Edit: To tie this back to the OP, I think while it's desireable for software to be as simple as is reasonable given constraints, it's decreasingly possible to say that all software can be built so simply that analytic reduction works, and we need tools to help us cope with software systems which exhibit emergent complexity.

j_h_s · on Dec 2, 2015

"the rational behavior would be to read the code, understand what it does, and reject it if it doesn't work for their use case."

This just isn't practical in most cases. I just don't have time to read the source of every tool I use. No matter how much we strive for simplicity, the fact of the matter is that nearly any software system that is useful these days is going to be too big for every developer who uses it to read its source. You have to accept that in a lot of cases, you're going to need to use tools whose inner workings are obscure to you.

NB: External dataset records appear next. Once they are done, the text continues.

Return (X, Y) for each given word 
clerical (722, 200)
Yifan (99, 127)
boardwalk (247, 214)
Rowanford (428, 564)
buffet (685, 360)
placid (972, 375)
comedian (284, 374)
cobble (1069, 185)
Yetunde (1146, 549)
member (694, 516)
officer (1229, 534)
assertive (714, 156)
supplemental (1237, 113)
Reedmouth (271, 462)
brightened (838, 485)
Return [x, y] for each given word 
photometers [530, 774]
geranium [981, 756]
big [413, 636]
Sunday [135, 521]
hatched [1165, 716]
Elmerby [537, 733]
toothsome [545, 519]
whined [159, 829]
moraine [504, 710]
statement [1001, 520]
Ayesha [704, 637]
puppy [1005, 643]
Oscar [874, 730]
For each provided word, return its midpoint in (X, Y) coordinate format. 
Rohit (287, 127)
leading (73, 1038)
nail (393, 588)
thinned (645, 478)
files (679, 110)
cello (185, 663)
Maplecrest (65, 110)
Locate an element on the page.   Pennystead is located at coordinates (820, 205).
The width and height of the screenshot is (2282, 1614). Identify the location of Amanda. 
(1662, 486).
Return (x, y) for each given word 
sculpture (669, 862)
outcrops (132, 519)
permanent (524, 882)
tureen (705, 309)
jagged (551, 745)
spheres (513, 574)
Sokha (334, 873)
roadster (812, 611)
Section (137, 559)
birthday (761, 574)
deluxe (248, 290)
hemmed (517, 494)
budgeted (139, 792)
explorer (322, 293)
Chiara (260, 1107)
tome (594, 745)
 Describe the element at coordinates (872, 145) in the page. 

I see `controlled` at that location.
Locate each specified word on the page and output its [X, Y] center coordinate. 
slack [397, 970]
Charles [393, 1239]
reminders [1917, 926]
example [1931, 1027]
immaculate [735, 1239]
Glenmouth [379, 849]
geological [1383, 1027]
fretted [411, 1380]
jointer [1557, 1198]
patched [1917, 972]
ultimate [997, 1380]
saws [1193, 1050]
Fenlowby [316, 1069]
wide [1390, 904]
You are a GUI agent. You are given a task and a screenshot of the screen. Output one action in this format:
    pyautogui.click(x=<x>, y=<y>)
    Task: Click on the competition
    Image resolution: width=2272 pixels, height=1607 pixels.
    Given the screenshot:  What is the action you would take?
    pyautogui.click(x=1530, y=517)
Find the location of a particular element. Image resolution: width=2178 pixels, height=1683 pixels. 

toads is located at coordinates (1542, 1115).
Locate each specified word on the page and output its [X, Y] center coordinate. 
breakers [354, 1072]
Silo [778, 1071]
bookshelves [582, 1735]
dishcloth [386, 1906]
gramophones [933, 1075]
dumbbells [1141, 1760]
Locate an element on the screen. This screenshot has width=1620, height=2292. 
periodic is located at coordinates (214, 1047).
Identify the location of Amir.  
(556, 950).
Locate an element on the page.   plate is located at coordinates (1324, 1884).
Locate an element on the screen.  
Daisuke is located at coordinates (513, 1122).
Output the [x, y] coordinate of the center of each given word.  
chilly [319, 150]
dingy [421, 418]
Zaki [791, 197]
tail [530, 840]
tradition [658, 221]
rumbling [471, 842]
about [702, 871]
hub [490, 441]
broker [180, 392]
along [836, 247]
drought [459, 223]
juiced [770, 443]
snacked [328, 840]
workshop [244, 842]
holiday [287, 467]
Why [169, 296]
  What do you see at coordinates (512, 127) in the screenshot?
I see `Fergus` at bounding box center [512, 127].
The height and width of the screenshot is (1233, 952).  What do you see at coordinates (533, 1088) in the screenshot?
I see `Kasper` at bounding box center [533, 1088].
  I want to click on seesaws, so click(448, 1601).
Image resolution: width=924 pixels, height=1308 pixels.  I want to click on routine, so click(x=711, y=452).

Simplicity in programming is great, but we passed the point of understanding all the software we used a LONG time ago.

nulltype · on Dec 3, 2015

The inner workings may be obscure, but I really like it when the outer workings are not. I use the Google Datastore (although Postgres would work here too), which I'm sure is super complicated internally. Externally though, it has certain properties that form a fairly simple mental model.

With that mental model, you can predict from reading some code what the possible error cases or race conditions could be, or what the state of the datastore entity would be after running some code against it. Perhaps that's not precisely "Software Complexity", but "Library Complexity" instead.

I was going to use Redis as an example, but the internal workings are probably too easy to understand.

vitd · on Dec 3, 2015

I concur. In addition to not having the time to double-check everything I run, I don't have a choice of what tool to use in many cases. Either there is no other tool, my employer (or customer, or vender) has dictated that I need to use a particular tool, or other tools are too expensive/run on a different system/whatever.

joepvd · on Dec 2, 2015

Yes. But it is reassuring when a dependency facilitates a relatively painless deep dive into its guts.

Not sure if and how one could know this beforehand, except for taking advise from random strangers in places like this.

_sq6a · on Dec 2, 2015

100% agree with this, particularly on the part emphasized:

"An advanced programmer can create a program that is correct, but complex and hard to understand. For the purpose of creating an accurate mental model, <emphasis>even the program's correctness is of secondary importance: code that is understandable can be fixed.</emphasis>"

douche · on Dec 2, 2015

That's the old Kernighan quote[1]:

"Everyone knows that debugging is twice as hard as writing a program in the first place. So if you're as clever as you can be when you write it, how will you ever debug it?"

[1] https://en.wikiquote.org/wiki/Brian_Kernighan

mwsherman · on Dec 3, 2015

I think Go is optimized around this idea: that the average reader will have an accurate mental model. (This of course implies trade-offs with other considerations.)